Oh dear... how could I have forgotten...

The Sot Weed Factor by John Barth is one of the funniest, cleverest books I have ever read.

:D buddi
 
Oh wow, I didn't realise there were Malcolm in the Middle books! I think that programme's hilarious! I'll have to buy the books I reckon.

Catch-22, I've only read the once but I thought it was pretty funny (in a serious way). I'll have to read it again very soon I reckon - I'll probably get more of the jokes aswell now that I'm a little older (and possibly wiser).

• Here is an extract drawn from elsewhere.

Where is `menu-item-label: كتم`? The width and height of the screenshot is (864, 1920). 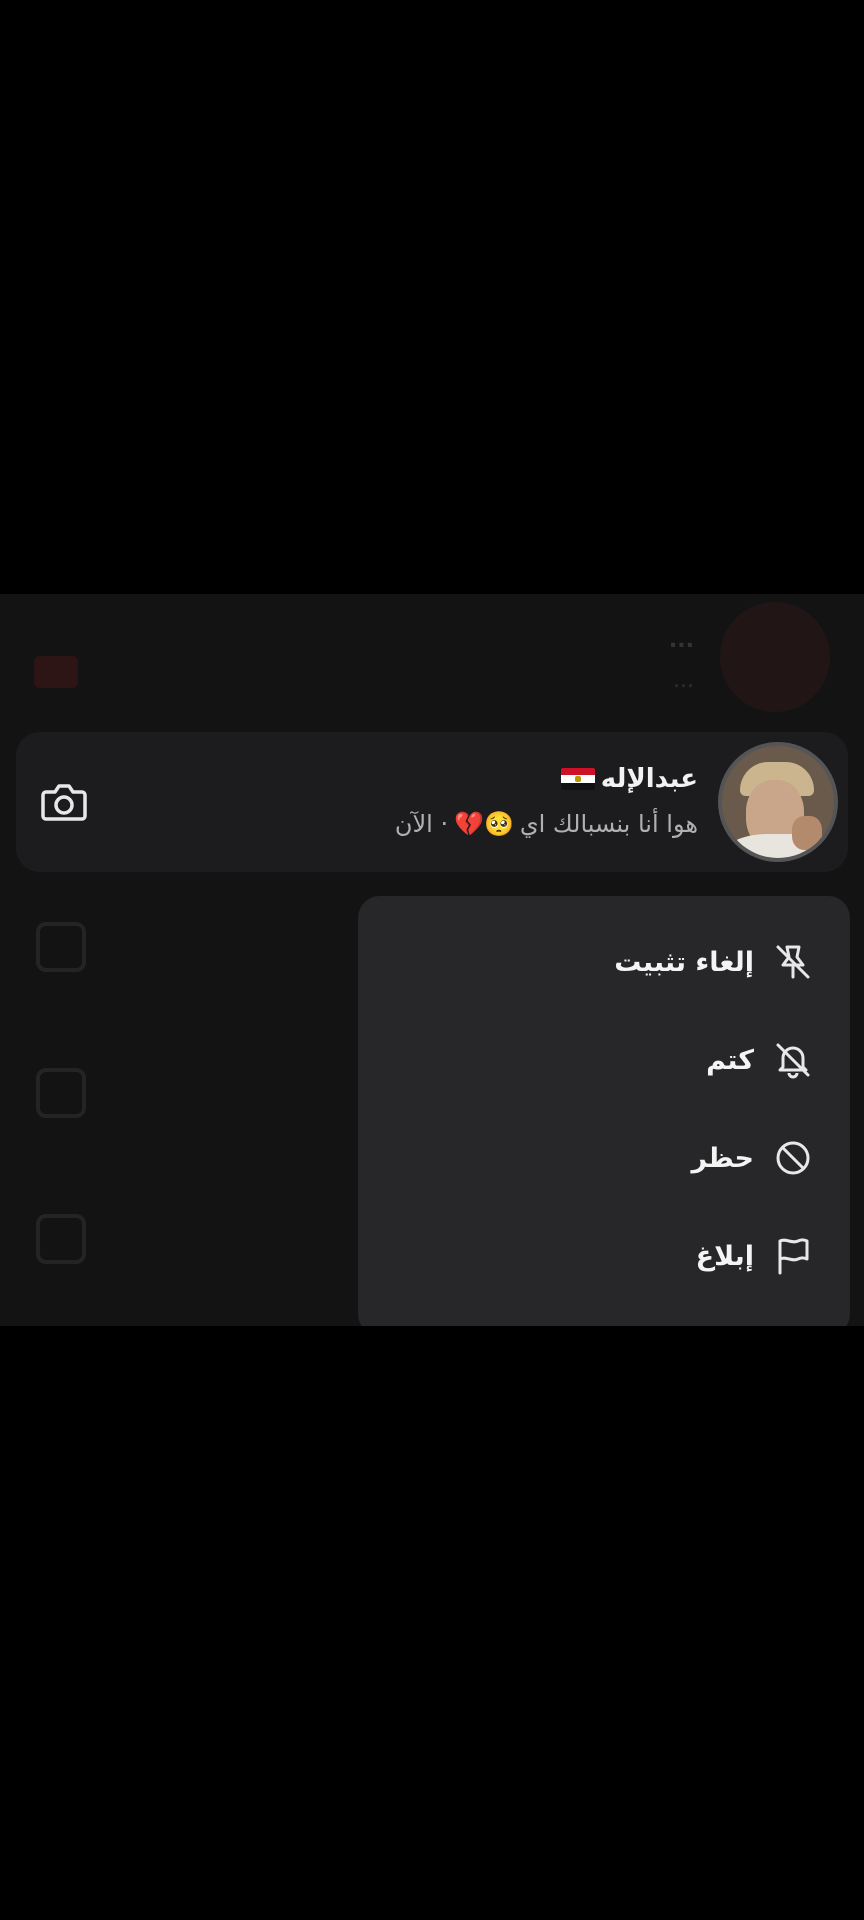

My standout funny book was The Catcher in the Rye though. The first couple of times I read that I was laughing myself inside-out most of the time. I'm reading it at the moment now, but I'm not really finding it all that funny. I suppose it's because I know exactly what happens and also I think I'm a more serious person since I read it last. Hmm...
 
Glad to see someone reference Bill Bryson, a very funny "travel" writer.

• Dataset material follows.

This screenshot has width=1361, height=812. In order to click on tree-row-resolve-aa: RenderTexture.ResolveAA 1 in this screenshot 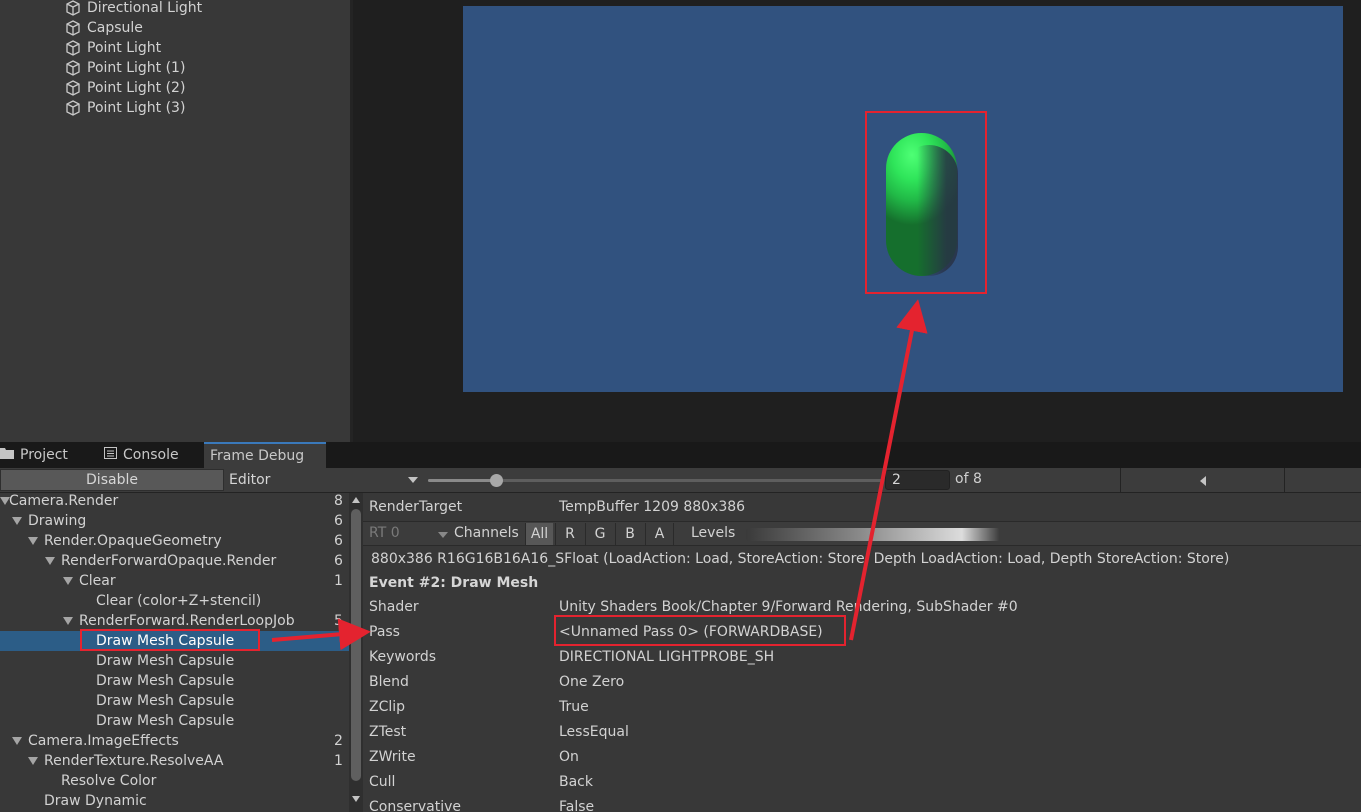, I will do `click(174, 761)`.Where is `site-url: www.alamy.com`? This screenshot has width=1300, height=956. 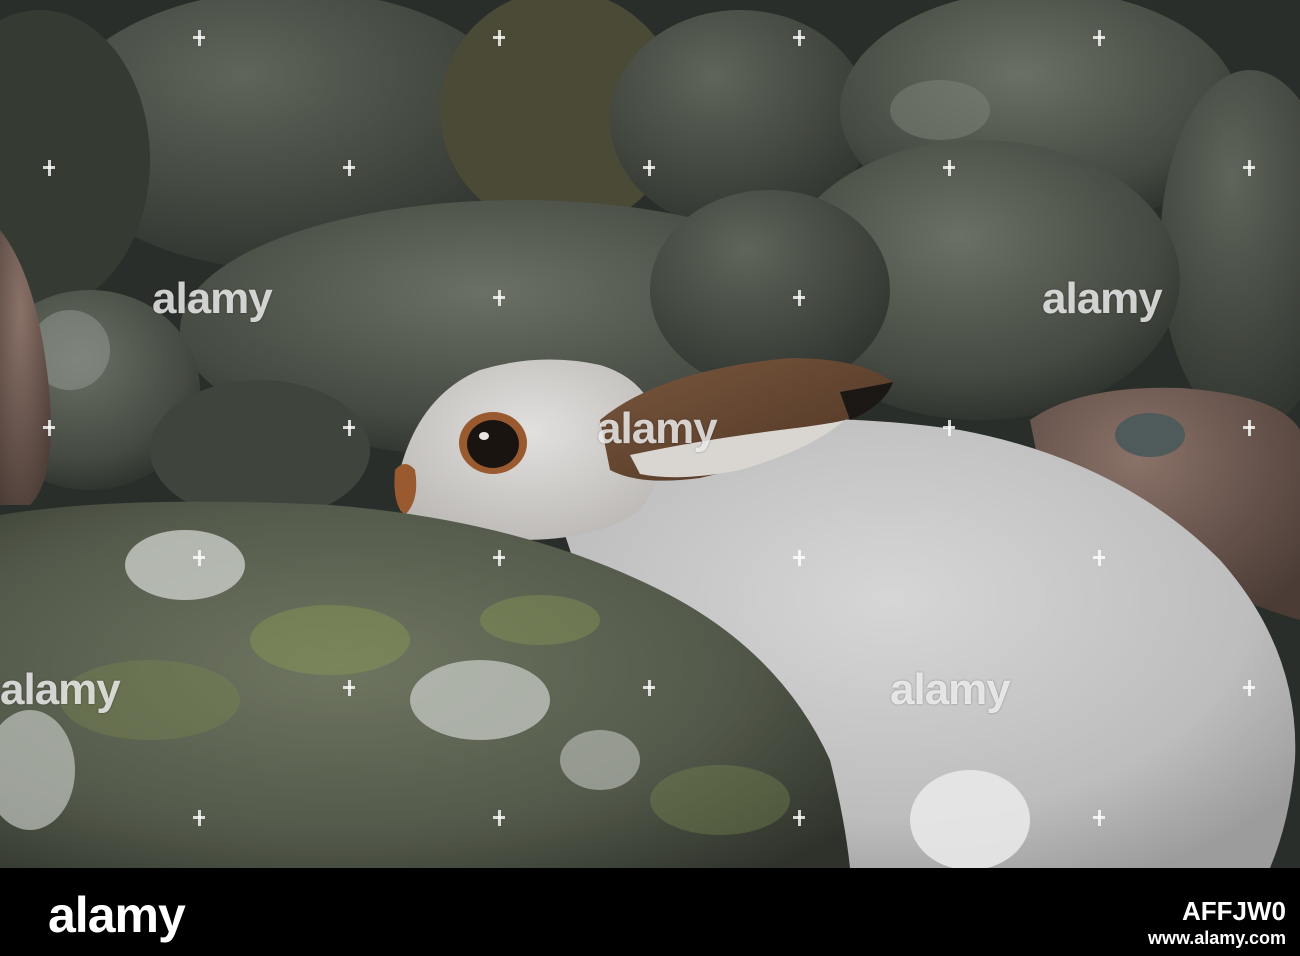
site-url: www.alamy.com is located at coordinates (1217, 938).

I find myself chuckling often whenever reading a Spenser novel by Robert Parker. Bad Business, his latest, is particularly funny in its plot (not the usual case as far as the humor goes), where he is hired to follow an adulterer and runs into other private eyes who are tailing the woman the adulterer is meeting and the woman who hired him. Parker is a master of the repartee of the hard-boiled detective and the humor is abundant.

O
 
Right now I'm reading Jasper Fforde's The Eyre Affair, which is both highly original and very, very funny. And the good news is, there three more books in the series!

Cheers
 
Glad to see Wodehouse mentioned, even if only briefly and seemingly somewhat hesitantly.
The Jeeves series in general is just a total riot, as far as I'm concerned. Dated? Eh, I don't really think of that in novels, probably because I admittedly do read a lot of older novels, and like to be taken into those times.
What makes Wodehouse so wonderful to me isn't the comedy of the tales, so much as the marvellous way he spins the English language around. There's nothing, I believe, that makes me laugh as much as reading Wodehouse tends to do. Naturally, one might need a very dry sense of humor for it to appeal though.

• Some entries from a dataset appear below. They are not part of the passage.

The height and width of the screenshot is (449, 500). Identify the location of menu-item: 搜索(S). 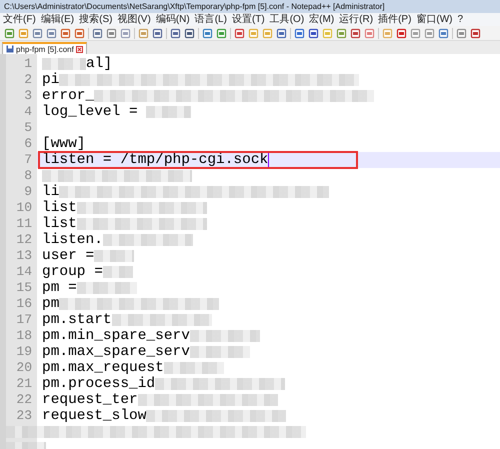
(96, 20).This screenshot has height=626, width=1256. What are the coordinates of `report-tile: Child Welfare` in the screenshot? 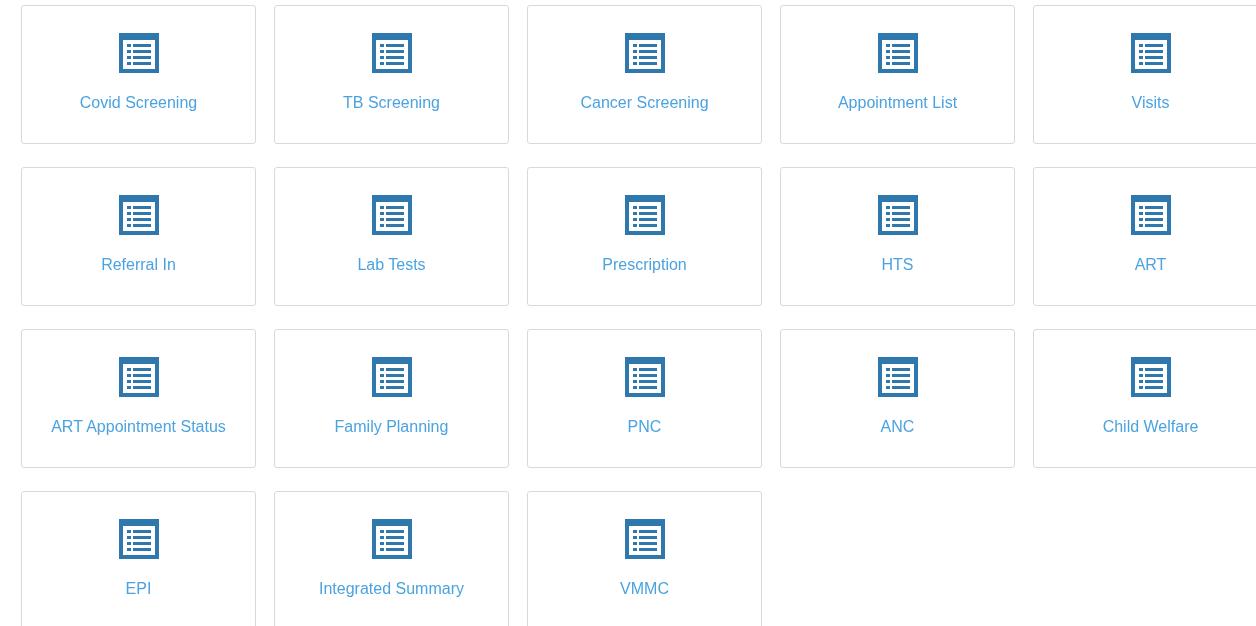 It's located at (1144, 398).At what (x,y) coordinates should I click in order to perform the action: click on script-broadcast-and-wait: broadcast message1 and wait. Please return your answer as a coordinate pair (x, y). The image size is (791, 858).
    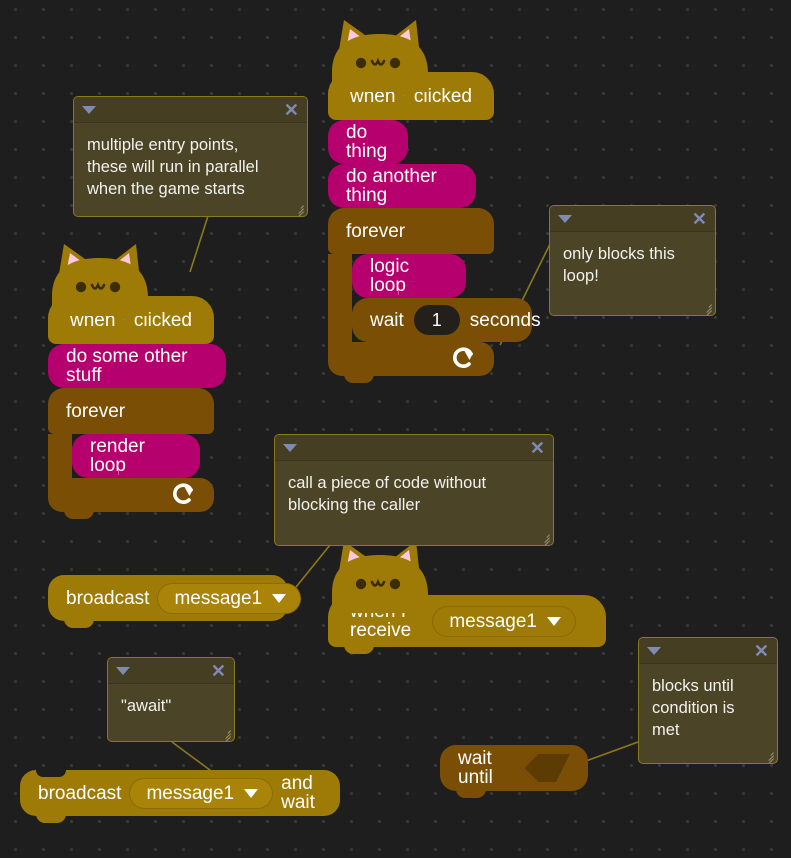
    Looking at the image, I should click on (180, 796).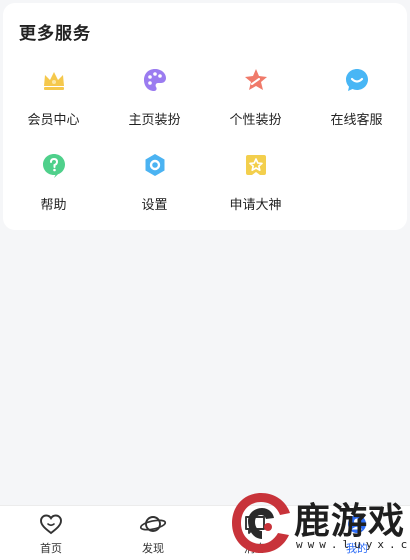 This screenshot has height=560, width=410. What do you see at coordinates (54, 206) in the screenshot?
I see `service-label: 帮助` at bounding box center [54, 206]. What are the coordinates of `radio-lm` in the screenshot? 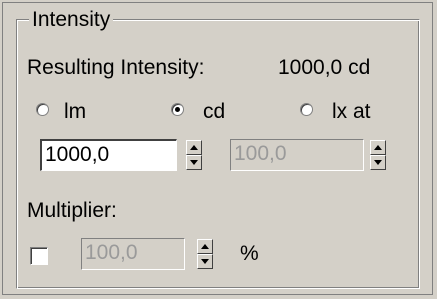 It's located at (42, 110).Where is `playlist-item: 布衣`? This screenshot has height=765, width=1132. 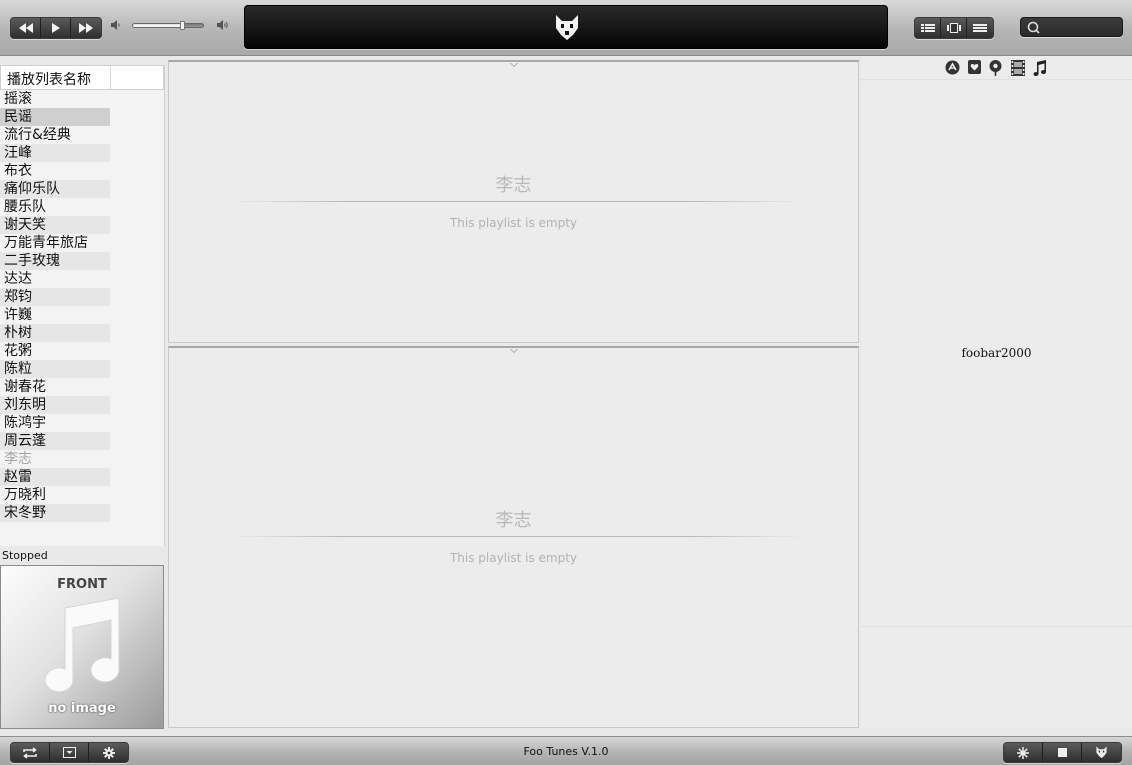
playlist-item: 布衣 is located at coordinates (55, 171).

I've picked two random(ish) Wodehouse quotes from a website, just in case anyone's curiosity might be piqued:

Honoria . . . is one of those robust, dynamic girls with the muscles of a welter-weight and a laugh like a squadron of cavalry charging over a tin bridge.
He trusted neither of them as far as he could spit, and he was a poor spitter, lacking both distance and control.
 
Back on page 1 Tom Sharpe got a mention for Wilt but I'd reccomend any of his books. My first wife banned me from reading them in bed because the laughter was a bit disruptive to her sleep patterns.
David Nobbs: A Bit Of A DO, Reginald Perrin, Second To Last In The Sack Race. A wonderful, very british author.
And I recently read a biography of Anthony Burgess that made me laugh out loud but I suspect that that was just me.
 
Øystein said:
Glad to see Wodehouse mentioned, even if only briefly and seemingly somewhat hesitantly.
The Jeeves series in general is just a total riot, as far as I'm concerned. Dated? Eh, I don't really think of that in novels, probably because I admittedly do read a lot of older novels, and like to be taken into those times.
What makes Wodehouse so wonderful to me isn't the comedy of the tales, so much as the marvellous way he spins the English language around. There's nothing, I believe, that makes me laugh as much as reading Wodehouse tends to do. Naturally, one might need a very dry sense of humor for it to appeal though.

I've picked two random(ish) Wodehouse quotes from a website, just in case anyone's curiosity might be piqued:

Yes! I agree completely. Wodehouse is mentioned (by me, among others) in the Stephen Fry thread somewhere.

He is so SILLY!!
 
The first one that comes to mind is "Raised Eye Browns" (I believe thats the name) the arthur had been Groucho Marx's secretary when he was younger.

The other one where I did laugh, and the book was a lot of fun to read is called "Wolf" by last name is Margolis. He is a dog trainer in Los Angeles and basically its situations he ran into as a dog trainer. In fact, he had a half hour show on public TV.
 
I loved Wodehouse. I read him because I heard somewhere that Douglas Adams was a huge fan, and I really enjoyed it. Very clever, innocent fun.